__TASK DIRECTIONS__
Taking the entries below from the top, restate each line exactly and end with the line containing "This screenshot has height=819, width=1456.".

__RECORDS SHOWN__
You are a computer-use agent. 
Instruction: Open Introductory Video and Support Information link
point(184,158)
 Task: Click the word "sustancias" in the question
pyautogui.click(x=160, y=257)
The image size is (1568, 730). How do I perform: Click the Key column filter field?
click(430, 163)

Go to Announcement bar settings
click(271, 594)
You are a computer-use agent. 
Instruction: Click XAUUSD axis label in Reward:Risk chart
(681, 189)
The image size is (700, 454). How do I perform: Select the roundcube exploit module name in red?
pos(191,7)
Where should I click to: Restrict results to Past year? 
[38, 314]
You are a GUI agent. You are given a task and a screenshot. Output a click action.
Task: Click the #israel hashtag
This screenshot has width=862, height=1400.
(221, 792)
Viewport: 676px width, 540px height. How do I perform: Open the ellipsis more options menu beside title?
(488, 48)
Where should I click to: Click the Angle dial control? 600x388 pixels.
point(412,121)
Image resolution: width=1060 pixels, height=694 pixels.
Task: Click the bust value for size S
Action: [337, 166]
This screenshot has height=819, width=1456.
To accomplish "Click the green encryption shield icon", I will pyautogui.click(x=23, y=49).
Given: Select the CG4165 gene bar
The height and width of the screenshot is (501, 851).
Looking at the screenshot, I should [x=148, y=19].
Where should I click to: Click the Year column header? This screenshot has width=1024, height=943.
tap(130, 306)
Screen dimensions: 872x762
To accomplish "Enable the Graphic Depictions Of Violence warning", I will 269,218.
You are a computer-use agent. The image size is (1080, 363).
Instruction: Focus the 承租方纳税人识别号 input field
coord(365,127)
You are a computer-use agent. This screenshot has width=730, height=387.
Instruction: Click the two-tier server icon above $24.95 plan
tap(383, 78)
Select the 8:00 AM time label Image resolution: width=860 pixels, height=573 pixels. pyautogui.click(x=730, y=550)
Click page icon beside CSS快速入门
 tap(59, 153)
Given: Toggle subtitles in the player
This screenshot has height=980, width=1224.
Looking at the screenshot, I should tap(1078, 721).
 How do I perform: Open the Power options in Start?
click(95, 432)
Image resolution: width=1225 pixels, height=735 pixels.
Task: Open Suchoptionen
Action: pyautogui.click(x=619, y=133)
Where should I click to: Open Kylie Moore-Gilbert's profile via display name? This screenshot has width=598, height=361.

__EXPECTED OUTPUT__
You are a computer-use agent. 
Instruction: Open Introductory Video and Support Information link
point(184,158)
 Task: Click the word "sustancias" in the question
pyautogui.click(x=160, y=257)
The image size is (1568, 730). How do I perform: Click the Key column filter field?
click(430, 163)

Go to Announcement bar settings
click(271, 594)
You are a computer-use agent. 
Instruction: Click XAUUSD axis label in Reward:Risk chart
(681, 189)
The image size is (700, 454). How do I perform: Select the roundcube exploit module name in red?
pos(191,7)
Where should I click to: Restrict results to Past year? 
[38, 314]
You are a GUI agent. You are given a task and a screenshot. Output a click action.
Task: Click the #israel hashtag
This screenshot has width=862, height=1400.
(221, 792)
Viewport: 676px width, 540px height. How do I perform: Open the ellipsis more options menu beside title?
(488, 48)
Where should I click to: Click the Angle dial control? 600x388 pixels.
point(412,121)
Image resolution: width=1060 pixels, height=694 pixels.
Task: Click the bust value for size S
Action: [337, 166]
This screenshot has height=819, width=1456.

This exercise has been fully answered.